§ EXERCISE DESCRIPTION:
Using the material below, print the line that contains "iPhone X (243, 361)", the line that contains "Image resolution: width=742, height=2576.", and every line in between, exactly and nothing else.

--- EXERCISE MATERIALS Enclosed Below ---

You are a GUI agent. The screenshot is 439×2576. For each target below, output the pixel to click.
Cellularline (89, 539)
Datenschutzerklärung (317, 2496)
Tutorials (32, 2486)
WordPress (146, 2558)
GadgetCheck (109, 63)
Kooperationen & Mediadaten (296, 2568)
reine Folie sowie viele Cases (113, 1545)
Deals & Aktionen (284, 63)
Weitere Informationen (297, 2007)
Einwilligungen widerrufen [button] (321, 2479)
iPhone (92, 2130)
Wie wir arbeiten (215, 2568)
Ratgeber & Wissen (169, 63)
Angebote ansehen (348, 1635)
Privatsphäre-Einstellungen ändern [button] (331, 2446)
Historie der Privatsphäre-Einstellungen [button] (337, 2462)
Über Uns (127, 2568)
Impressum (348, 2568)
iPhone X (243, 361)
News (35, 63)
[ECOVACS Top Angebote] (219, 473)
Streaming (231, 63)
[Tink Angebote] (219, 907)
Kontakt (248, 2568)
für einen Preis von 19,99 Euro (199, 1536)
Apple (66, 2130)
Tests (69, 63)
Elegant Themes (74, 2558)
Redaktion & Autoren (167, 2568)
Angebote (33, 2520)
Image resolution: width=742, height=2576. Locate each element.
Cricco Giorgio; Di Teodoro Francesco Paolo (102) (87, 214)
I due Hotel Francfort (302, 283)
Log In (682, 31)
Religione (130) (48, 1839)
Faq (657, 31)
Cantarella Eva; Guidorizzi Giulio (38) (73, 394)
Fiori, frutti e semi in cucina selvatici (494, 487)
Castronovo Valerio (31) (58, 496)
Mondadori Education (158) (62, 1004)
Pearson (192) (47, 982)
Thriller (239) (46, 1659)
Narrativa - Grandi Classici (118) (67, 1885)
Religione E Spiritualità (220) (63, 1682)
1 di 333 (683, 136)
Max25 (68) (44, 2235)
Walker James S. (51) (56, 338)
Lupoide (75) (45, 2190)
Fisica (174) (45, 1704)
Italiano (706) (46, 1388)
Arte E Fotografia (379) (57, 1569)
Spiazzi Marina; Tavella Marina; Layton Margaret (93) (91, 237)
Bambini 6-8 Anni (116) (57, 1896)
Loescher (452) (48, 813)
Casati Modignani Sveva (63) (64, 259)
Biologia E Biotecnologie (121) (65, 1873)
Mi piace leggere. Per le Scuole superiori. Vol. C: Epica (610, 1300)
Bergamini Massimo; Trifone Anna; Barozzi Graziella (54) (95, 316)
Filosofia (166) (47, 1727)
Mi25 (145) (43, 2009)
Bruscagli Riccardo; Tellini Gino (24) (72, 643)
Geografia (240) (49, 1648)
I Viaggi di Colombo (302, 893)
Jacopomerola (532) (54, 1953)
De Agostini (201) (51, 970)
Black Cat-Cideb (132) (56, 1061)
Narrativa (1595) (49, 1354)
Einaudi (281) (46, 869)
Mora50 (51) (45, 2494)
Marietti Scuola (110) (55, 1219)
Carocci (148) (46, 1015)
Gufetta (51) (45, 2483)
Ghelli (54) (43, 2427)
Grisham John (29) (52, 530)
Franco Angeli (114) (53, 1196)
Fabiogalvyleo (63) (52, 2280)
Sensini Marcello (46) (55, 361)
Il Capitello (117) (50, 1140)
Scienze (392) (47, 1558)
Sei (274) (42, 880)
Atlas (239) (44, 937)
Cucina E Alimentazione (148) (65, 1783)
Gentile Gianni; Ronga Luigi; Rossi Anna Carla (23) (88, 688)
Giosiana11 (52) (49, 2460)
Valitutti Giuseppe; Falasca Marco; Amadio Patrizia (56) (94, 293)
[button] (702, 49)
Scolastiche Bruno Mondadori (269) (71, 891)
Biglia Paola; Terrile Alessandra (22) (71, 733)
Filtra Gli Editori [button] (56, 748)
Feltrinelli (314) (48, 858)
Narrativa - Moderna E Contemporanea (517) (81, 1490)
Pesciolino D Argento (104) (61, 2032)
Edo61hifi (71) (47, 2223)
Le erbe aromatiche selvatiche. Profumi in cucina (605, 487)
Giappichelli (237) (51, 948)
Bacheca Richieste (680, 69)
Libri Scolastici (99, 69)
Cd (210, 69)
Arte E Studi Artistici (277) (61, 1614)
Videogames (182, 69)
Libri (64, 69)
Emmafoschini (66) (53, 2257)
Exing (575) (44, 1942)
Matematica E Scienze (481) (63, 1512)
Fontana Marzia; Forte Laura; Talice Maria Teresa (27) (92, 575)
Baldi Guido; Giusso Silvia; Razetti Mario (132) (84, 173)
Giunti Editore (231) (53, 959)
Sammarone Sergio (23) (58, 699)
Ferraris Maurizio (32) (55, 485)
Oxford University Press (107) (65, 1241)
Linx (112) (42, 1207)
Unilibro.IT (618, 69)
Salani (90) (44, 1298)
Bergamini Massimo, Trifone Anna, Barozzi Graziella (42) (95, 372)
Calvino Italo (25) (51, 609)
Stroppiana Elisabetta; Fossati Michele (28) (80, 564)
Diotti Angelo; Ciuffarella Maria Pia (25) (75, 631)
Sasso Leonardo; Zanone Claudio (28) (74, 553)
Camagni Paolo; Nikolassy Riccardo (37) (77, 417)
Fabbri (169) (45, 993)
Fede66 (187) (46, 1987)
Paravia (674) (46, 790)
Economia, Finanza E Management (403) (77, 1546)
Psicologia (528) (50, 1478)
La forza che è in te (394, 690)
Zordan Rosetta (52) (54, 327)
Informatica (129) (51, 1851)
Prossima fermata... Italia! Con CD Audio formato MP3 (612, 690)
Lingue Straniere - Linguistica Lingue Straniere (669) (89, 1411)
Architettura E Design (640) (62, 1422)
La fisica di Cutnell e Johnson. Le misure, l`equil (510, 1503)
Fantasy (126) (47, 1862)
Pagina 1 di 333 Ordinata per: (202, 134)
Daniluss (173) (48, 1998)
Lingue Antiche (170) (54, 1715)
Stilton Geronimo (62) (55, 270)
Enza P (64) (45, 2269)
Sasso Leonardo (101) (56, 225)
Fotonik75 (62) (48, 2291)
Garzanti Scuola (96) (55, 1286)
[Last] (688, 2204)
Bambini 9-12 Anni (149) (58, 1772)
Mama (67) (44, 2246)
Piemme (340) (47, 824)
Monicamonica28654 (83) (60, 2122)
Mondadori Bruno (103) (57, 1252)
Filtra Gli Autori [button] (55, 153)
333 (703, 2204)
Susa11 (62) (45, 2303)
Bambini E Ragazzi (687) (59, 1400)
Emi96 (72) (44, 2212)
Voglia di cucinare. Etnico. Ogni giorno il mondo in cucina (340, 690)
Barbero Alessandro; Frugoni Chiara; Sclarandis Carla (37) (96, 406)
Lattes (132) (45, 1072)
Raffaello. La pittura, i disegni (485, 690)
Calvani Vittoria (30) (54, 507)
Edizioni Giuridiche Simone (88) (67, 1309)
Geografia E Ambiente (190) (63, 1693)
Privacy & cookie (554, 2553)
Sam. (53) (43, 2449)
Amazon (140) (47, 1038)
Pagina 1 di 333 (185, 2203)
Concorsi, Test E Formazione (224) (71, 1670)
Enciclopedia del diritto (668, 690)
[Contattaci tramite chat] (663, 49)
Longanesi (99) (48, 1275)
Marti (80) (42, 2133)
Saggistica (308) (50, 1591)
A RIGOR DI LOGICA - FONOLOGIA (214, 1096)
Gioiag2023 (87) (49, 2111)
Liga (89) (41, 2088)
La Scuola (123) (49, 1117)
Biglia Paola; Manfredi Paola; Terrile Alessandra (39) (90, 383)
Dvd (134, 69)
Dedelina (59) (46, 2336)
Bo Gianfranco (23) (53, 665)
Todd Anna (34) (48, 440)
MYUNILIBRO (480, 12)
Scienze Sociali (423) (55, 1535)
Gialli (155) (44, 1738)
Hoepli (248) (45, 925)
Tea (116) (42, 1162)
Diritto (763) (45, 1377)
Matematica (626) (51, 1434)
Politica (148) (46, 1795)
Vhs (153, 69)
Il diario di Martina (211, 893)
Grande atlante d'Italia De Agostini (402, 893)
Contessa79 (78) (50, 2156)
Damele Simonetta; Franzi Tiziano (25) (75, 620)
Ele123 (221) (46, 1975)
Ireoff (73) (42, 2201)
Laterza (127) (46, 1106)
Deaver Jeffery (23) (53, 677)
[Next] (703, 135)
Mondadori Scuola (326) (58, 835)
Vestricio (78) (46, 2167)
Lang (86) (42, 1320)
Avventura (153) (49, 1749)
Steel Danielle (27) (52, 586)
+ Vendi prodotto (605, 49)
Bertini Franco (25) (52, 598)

--- End of Enclosed EXERCISE MATERIALS ---

§ SOLVED PROBLEM:
iPhone X (243, 361)
News (35, 63)
[ECOVACS Top Angebote] (219, 473)
Streaming (231, 63)
[Tink Angebote] (219, 907)
Kontakt (248, 2568)
für einen Preis von 19,99 Euro (199, 1536)
Apple (66, 2130)
Tests (69, 63)
Elegant Themes (74, 2558)
Redaktion & Autoren (167, 2568)
Angebote (33, 2520)
Image resolution: width=742, height=2576. Locate each element.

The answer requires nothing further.